# Python to sis/sisx



## vamsikatta (May 12, 2009)

I have made many apps using python for symbian mobiles but dont know how to distribute them. Can I make a sis or sisx file out of the .py file? If I wish to make an executable out of the .py file, how should I go about?


----------



## Tamoghno (May 14, 2009)

vamsikatta said:


> I have made many apps using python for symbian mobiles but dont know how to distribute them. Can I make a sis or sisx file out of the .py file? If I wish to make an executable out of the .py file, how should I go about?

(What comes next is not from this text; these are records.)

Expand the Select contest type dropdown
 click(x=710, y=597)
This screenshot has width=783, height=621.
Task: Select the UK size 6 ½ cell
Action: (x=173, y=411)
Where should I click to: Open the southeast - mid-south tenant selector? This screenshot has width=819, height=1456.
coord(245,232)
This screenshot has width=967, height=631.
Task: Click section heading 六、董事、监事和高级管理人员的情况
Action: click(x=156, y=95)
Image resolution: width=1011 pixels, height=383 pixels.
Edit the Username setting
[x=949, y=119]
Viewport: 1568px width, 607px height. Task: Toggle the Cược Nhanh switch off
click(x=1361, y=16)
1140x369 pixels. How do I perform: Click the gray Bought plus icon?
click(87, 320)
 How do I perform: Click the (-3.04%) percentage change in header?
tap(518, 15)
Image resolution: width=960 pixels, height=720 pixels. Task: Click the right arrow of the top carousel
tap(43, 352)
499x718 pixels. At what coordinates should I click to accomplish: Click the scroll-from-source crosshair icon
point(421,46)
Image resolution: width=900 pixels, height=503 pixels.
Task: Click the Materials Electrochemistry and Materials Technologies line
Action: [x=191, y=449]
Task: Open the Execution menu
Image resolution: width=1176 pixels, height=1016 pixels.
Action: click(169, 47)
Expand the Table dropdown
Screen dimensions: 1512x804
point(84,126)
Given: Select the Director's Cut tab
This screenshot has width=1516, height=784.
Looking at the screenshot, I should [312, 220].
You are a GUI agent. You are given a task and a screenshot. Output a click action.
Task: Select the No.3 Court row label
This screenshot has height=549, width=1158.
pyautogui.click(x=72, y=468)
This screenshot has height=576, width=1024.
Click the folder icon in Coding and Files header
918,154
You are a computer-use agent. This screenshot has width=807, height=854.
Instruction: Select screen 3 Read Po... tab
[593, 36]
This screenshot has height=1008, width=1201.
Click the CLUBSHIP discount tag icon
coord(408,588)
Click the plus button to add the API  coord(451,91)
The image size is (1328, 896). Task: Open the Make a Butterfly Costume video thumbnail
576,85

Wrong forum i think. Go to forum.nokia.com and ask there.


----------



## clmlbx (May 14, 2009)

actually you should have asked in programming section


----------



## girish.g (May 14, 2009)

use smartsis


----------



## Cool G5 (May 14, 2009)

Offcourse it can be done. Search and ask around on Nokia Forums.


----------



## shantanu (May 14, 2009)

moved


----------



## lilovirus (Jun 4, 2009)

Hi,

To make a sisfile you need to create a package file .pkg
it will contain path for your file and their destination file on handset
then use makesis tool to create sis file
then sign this sis file using a certificate and tool signsis.exe
then you will get sisx file, now you can distribute it.


----------